Ézéchiel, l’enfant des mines d’or

Ézéchiel, 12 ans, enfant refugié centrafricain travaille sur un site minier artisanal, a Kette, a une trentaine de kilomètres de Batouri, une ville départementale située dans la région de l'Est.

Beguel Salomon Marie Joseph
Ezekiel, in the gold mines
UNICEF/Salomon Beguel
15 septembre 2021

Le site minier dans lequel Ezéchiel travaille a été récemment découvert par les chercheurs d’or. Il s’est créé rapidement autour de la mine, un village. Des huttes en paille ont poussé comme des champignons. Le petit commerce aussi. Ici et là, des débits de boisson et des épiceries ont ouvert pour répondre aux besoins des centaines d’ouvriers qui sont venus s’installer à proximité du filon d’or.

Ezekiel and his mate, working in a gold pit
UNICEF/Salomon Beguel Ezekiel and his mate, working in a gold pit

Une centaine d’enfants comme Ézéchiel représentent une main d’œuvre importante dans cette exploitation artisanale qui s’appuie sur des techniques rudimentaires.  Leur travail consiste à creuser dans des puits d’une profondeur allant de plus de 15 mètres, pour retrouver la terre contenant l’or. Le travail se fait manuellement, pieds et mains nus, à l’aide de pioches et de pelles.
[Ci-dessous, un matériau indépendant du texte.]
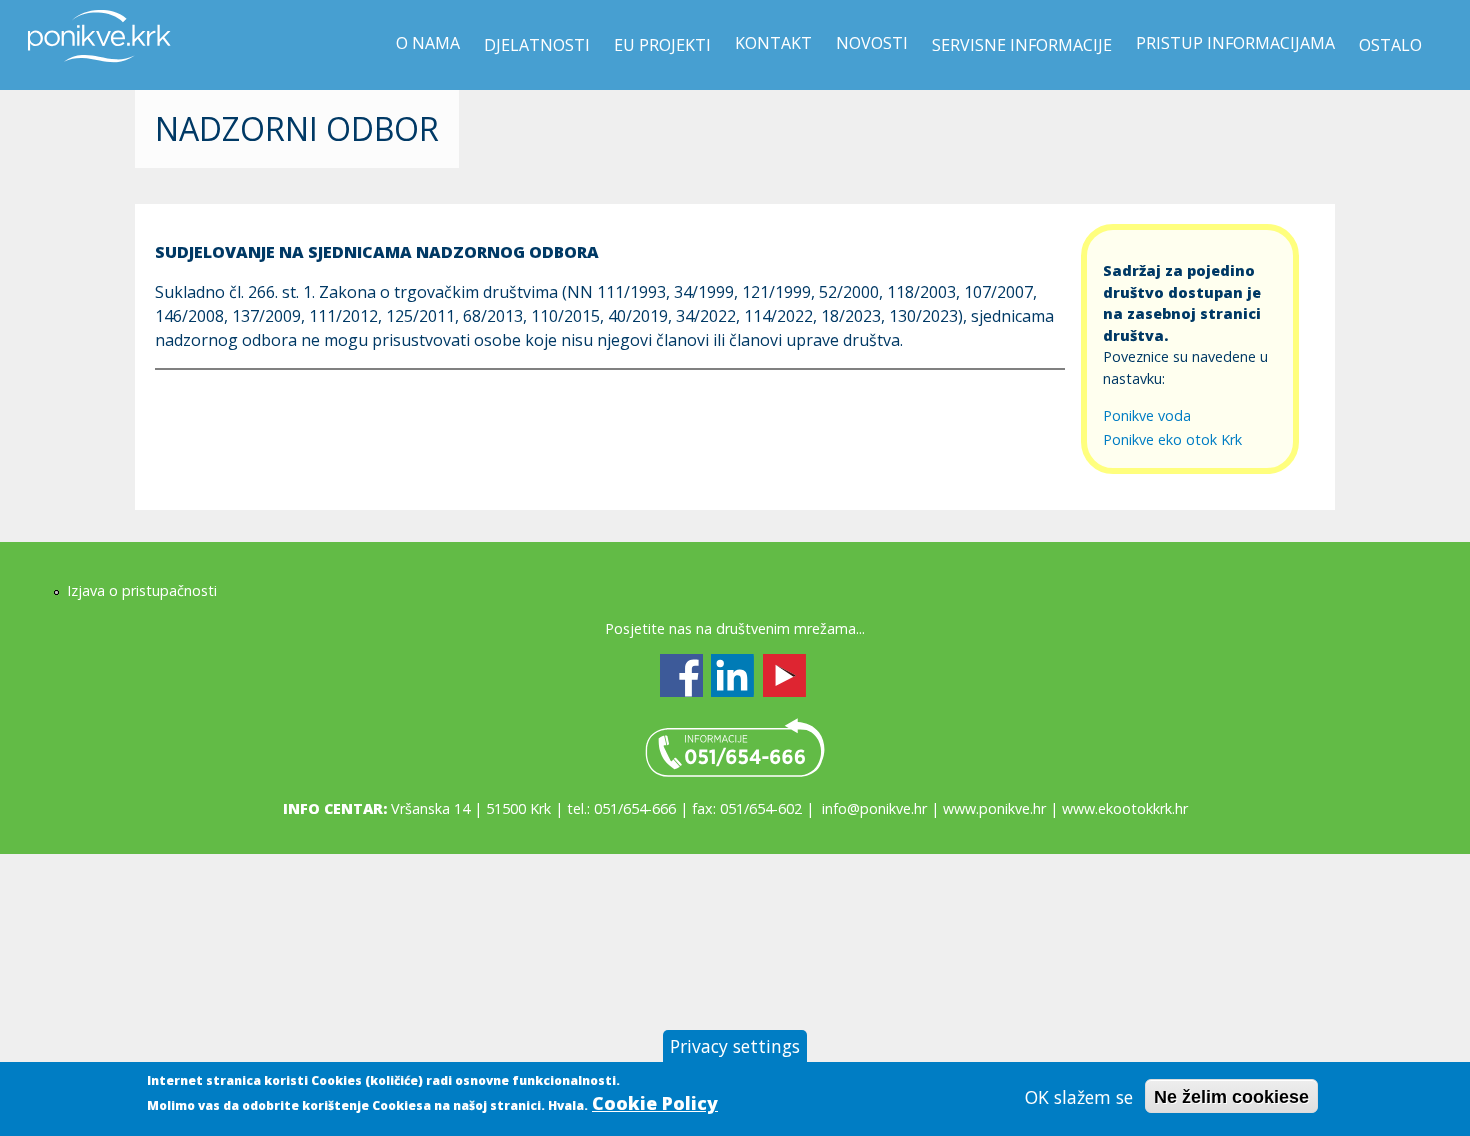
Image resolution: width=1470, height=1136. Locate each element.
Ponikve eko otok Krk (1172, 439)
Il arrive très souvent que des éboulements surviennent, enterrant les occupants du trou.  Une fois la terre hors du trou, il faut la transporter la terre contenant de l’or jusqu’à la citerne de lavage.  Dans les citernes il faut laver à mains nues le minerai avec le mercure. Ensuite bruler le mélange pour séparer l’or, inhalant les vapeurs hautement toxiques.

Une fois l’or trouvé, il est vendu à des collecteurs qui viennent l’acheter sur place.

Ézéchiel met ainsi sa vie et sa santé en danger pour aux revenus de sa famille et pour contribuer à payer sa scolarité.

 

A woman working in the Gold mine
UNICEF/Salomon Beguel

En effet, contrairement à la majorité des enfants travaillant dans cette mine d’or Ézéchiel a la chance d’aller à l’école. Il fait la classe de CE2 Il travaille essentiellement pendant les vacances scolaires et les week-ends.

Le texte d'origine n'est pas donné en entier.